### [Recorded information]
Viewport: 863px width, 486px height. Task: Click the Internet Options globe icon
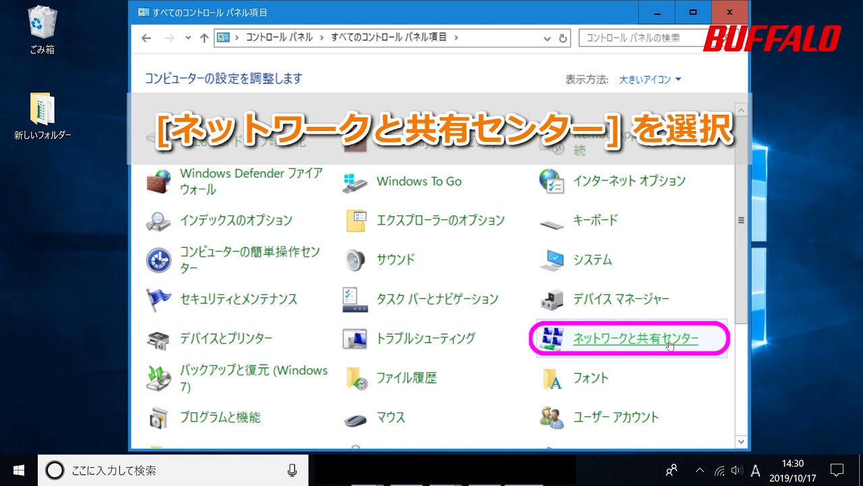click(552, 182)
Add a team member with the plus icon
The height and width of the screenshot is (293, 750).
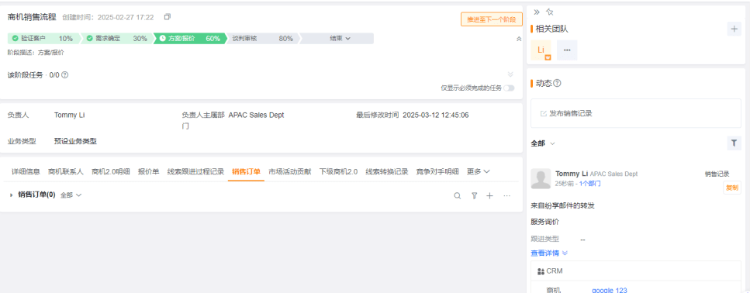pyautogui.click(x=734, y=29)
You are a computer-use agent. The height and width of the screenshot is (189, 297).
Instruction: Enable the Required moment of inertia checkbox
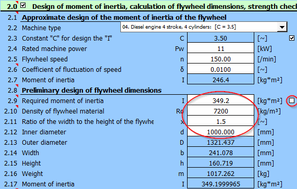click(x=292, y=100)
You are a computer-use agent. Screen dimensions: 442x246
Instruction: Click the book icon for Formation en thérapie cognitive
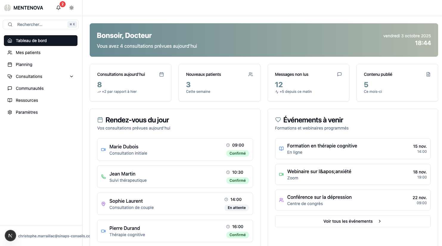pyautogui.click(x=281, y=148)
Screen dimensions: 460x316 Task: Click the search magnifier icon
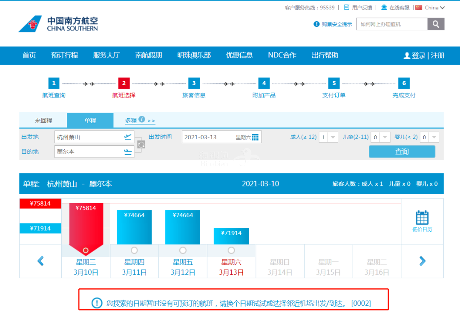point(436,24)
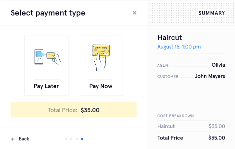Click the second step progress dot
235x149 pixels.
[x=71, y=139]
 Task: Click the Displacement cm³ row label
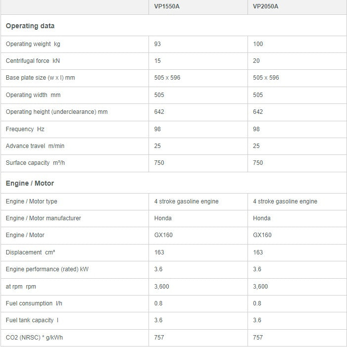click(x=30, y=252)
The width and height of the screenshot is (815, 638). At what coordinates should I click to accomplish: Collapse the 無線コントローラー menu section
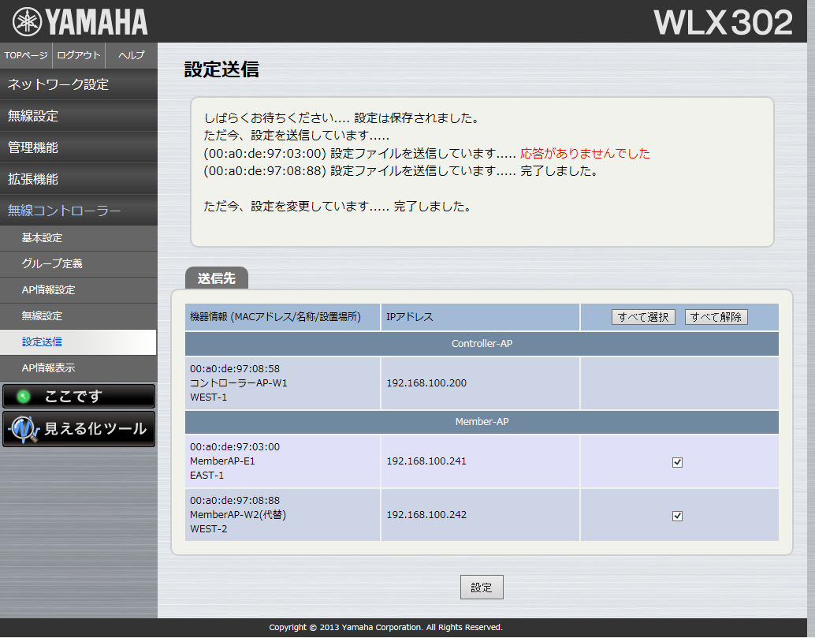[79, 211]
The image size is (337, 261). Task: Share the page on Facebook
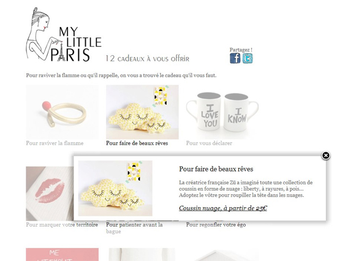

### [Your assignment]
After identifying the lines above that contain "computer", copy each one.

### [Answer space]
You are a computer-use agent. The height and width of the screenshot is (189, 297).
You are a computer-use agent. Screen dimensions: 442x246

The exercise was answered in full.